# Work to complete
Copy out the following lines word for word, changing nothing.

# Working data
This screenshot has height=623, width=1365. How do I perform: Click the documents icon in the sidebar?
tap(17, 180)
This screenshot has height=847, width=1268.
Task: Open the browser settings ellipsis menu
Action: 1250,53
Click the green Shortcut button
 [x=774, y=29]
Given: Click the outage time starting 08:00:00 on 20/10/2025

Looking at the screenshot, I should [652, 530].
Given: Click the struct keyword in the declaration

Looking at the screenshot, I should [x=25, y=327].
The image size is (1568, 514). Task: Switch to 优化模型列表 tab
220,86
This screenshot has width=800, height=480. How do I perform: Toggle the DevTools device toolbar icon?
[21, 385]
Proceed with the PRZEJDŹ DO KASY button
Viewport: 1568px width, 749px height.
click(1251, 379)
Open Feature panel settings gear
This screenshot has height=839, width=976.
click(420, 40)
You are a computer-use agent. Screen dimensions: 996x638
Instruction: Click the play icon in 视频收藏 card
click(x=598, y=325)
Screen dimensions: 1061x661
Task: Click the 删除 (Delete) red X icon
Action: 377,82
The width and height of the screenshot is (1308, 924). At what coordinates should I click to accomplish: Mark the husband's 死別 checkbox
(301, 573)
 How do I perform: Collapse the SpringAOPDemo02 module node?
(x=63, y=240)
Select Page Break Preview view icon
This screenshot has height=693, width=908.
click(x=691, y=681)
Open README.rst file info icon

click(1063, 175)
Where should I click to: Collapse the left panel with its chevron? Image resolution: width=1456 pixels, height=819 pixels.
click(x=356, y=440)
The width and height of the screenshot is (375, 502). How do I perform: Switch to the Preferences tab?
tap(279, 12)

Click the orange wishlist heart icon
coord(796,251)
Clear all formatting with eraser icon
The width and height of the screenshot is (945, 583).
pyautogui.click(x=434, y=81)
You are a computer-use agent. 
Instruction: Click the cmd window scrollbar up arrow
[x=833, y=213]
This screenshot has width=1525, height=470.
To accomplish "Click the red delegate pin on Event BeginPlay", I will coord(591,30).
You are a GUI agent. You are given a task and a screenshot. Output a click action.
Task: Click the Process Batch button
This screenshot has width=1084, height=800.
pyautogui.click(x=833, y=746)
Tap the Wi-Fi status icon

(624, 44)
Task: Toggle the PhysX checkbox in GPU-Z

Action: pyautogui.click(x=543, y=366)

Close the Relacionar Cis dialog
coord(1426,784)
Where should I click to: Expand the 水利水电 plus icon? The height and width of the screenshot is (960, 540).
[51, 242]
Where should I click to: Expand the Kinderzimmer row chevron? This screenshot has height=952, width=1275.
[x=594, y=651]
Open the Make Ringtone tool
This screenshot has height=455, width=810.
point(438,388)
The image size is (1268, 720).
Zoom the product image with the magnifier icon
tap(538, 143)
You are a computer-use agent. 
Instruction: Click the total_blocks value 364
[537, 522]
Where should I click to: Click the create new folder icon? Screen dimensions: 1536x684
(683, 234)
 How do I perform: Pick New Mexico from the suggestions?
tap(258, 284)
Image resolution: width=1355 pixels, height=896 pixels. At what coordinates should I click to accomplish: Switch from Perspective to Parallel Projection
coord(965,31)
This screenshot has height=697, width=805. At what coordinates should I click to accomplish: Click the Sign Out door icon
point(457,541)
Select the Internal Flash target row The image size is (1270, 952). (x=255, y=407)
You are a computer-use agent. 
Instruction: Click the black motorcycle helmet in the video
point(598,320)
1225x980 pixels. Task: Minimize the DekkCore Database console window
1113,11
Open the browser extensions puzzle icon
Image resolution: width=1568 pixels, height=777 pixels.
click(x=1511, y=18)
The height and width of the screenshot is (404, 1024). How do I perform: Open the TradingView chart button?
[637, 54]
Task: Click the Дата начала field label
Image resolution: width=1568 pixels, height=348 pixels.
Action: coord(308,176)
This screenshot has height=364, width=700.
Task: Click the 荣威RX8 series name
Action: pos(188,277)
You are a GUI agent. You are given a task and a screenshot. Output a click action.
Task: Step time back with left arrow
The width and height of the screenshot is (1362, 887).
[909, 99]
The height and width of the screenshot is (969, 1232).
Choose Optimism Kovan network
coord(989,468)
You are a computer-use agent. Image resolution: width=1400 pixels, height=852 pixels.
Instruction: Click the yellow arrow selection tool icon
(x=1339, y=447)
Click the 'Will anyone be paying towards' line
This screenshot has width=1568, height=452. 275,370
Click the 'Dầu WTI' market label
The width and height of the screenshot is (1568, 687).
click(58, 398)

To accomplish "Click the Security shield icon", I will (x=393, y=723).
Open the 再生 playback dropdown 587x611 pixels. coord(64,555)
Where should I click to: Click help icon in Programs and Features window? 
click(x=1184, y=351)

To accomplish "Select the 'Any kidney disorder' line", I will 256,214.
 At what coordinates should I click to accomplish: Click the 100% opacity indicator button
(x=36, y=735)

# Exercise output
This screenshot has height=623, width=1365. How do I perform: Click the documents icon in the sidebar?
tap(17, 180)
This screenshot has height=847, width=1268.
Task: Open the browser settings ellipsis menu
Action: 1250,53
Click the green Shortcut button
 [x=774, y=29]
Given: Click the outage time starting 08:00:00 on 20/10/2025

Looking at the screenshot, I should [652, 530].
Given: Click the struct keyword in the declaration

Looking at the screenshot, I should [x=25, y=327].
The image size is (1568, 514). Task: Switch to 优化模型列表 tab
220,86
This screenshot has width=800, height=480. How do I perform: Toggle the DevTools device toolbar icon?
[21, 385]
Proceed with the PRZEJDŹ DO KASY button
Viewport: 1568px width, 749px height.
click(1251, 379)
Open Feature panel settings gear
This screenshot has height=839, width=976.
click(420, 40)
You are a computer-use agent. Screen dimensions: 996x638
Instruction: Click the play icon in 视频收藏 card
click(x=598, y=325)
Screen dimensions: 1061x661
Task: Click the 删除 (Delete) red X icon
Action: 377,82
The width and height of the screenshot is (1308, 924). At what coordinates should I click to accomplish: Mark the husband's 死別 checkbox
(301, 573)
 How do I perform: Collapse the SpringAOPDemo02 module node?
(x=63, y=240)
Select Page Break Preview view icon
This screenshot has height=693, width=908.
click(x=691, y=681)
Open README.rst file info icon

click(1063, 175)
Where should I click to: Collapse the left panel with its chevron? Image resolution: width=1456 pixels, height=819 pixels.
click(x=356, y=440)
The width and height of the screenshot is (375, 502). How do I perform: Switch to the Preferences tab?
tap(279, 12)

Click the orange wishlist heart icon
coord(796,251)
Clear all formatting with eraser icon
The width and height of the screenshot is (945, 583).
pyautogui.click(x=434, y=81)
You are a computer-use agent. 
Instruction: Click the cmd window scrollbar up arrow
[x=833, y=213]
This screenshot has width=1525, height=470.
To accomplish "Click the red delegate pin on Event BeginPlay", I will coord(591,30).
You are a GUI agent. You are given a task and a screenshot. Output a click action.
Task: Click the Process Batch button
This screenshot has width=1084, height=800.
pyautogui.click(x=833, y=746)
Tap the Wi-Fi status icon

(624, 44)
Task: Toggle the PhysX checkbox in GPU-Z

Action: pyautogui.click(x=543, y=366)

Close the Relacionar Cis dialog
coord(1426,784)
Where should I click to: Expand the 水利水电 plus icon? The height and width of the screenshot is (960, 540).
[51, 242]
Where should I click to: Expand the Kinderzimmer row chevron? This screenshot has height=952, width=1275.
[x=594, y=651]
Open the Make Ringtone tool
This screenshot has height=455, width=810.
point(438,388)
The image size is (1268, 720).
Zoom the product image with the magnifier icon
tap(538, 143)
You are a computer-use agent. 
Instruction: Click the total_blocks value 364
[537, 522]
Where should I click to: Click the create new folder icon? Screen dimensions: 1536x684
(683, 234)
 How do I perform: Pick New Mexico from the suggestions?
tap(258, 284)
Image resolution: width=1355 pixels, height=896 pixels. At what coordinates should I click to accomplish: Switch from Perspective to Parallel Projection
coord(965,31)
This screenshot has height=697, width=805. At what coordinates should I click to accomplish: Click the Sign Out door icon
point(457,541)
Select the Internal Flash target row The image size is (1270, 952). (x=255, y=407)
You are a computer-use agent. 
Instruction: Click the black motorcycle helmet in the video
point(598,320)
1225x980 pixels. Task: Minimize the DekkCore Database console window
1113,11
Open the browser extensions puzzle icon
Image resolution: width=1568 pixels, height=777 pixels.
click(x=1511, y=18)
The height and width of the screenshot is (404, 1024). How do I perform: Open the TradingView chart button?
[637, 54]
Task: Click the Дата начала field label
Image resolution: width=1568 pixels, height=348 pixels.
Action: coord(308,176)
This screenshot has height=364, width=700.
Task: Click the 荣威RX8 series name
Action: pos(188,277)
You are a GUI agent. You are given a task and a screenshot. Output a click action.
Task: Step time back with left arrow
The width and height of the screenshot is (1362, 887).
[909, 99]
The height and width of the screenshot is (969, 1232).
Choose Optimism Kovan network
coord(989,468)
You are a computer-use agent. Image resolution: width=1400 pixels, height=852 pixels.
Instruction: Click the yellow arrow selection tool icon
(x=1339, y=447)
Click the 'Will anyone be paying towards' line
This screenshot has width=1568, height=452. 275,370
Click the 'Dầu WTI' market label
The width and height of the screenshot is (1568, 687).
click(58, 398)

To accomplish "Click the Security shield icon", I will (x=393, y=723).
Open the 再生 playback dropdown 587x611 pixels. coord(64,555)
Where should I click to: Click help icon in Programs and Features window? 
click(x=1184, y=351)

To accomplish "Select the 'Any kidney disorder' line", I will 256,214.
 At what coordinates should I click to accomplish: Click the 100% opacity indicator button
(x=36, y=735)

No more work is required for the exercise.